A Piezoelectric Accelerometer With Force Balance Control

• Main Author: 彭浩源
• Other Authors: Chen , Tsung-Lin
• Format: Others
• Language: zh-TW
• Published: 2010
• Online Access: http://ndltd.ncl.edu.tw/handle/11554590634758901021

碩士 === 國立交通大學 === 機械工程學系 === 99 === This thesis presents a design, modeling, and control of a piezoelectric accelerometer. The fabricated piezoelectric accelerometer features built-in sensor and actuator so that it can perform the force-balance measurement when feedback control applies. The fabricated accelerometer was well calibrated. The calibration methods and a complete setup for the force-balance feedback controls are also presented in this thesis. This piezoelectric accelerometer is designed to be a sandwich-structure cantilever beam with piezoelectric materials on the top and bottom, and a copper layer in the middle. The piezoelectric layer on the top and bottom are divided into two sections: one for actuation and one for sensing. The top and bottom piezoelectric layers form a bi-morph structure. Meaning that, this accelerometer uses a bi-morph piezoelectric structure to bend the copper layer, and a bi-morph piezoelectric structure to sense the deflection of the cantilever beam. A theoretical model is derived to describe the dynamic behaviors of this voltage-in/acceleration-in and voltage-out accelerometer. To verify the feasibility of this model, not only did finite element simulations, but also experimentally data were obtained using the Laser Doppler Vibrometer. The results from the theoretical model, FEM simulations, and experimental data are consistent with each other. To experiment on a force-balance control piezoelectric accelerometer, we first did the system identification to obtain system model. Secondly, we verified simple P and PI controllers using MatLab tools. Lastly, this controller was implemented using C-codes on a DSP platform.
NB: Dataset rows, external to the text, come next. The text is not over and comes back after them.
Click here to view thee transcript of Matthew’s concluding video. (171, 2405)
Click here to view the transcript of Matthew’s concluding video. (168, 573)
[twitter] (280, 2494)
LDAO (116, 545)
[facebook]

The simulation results and experimental results show that the proposed force-balance control can increase the system bandwidth by 40Hz, especially in improving the low frequency response. This thesis completes the design, fabrication, and modeling of a force-balance piezoelectric accelerometer. However, due to time limitation, only some preliminary results were obtained for the force-balance control. More research items are listed in the future work.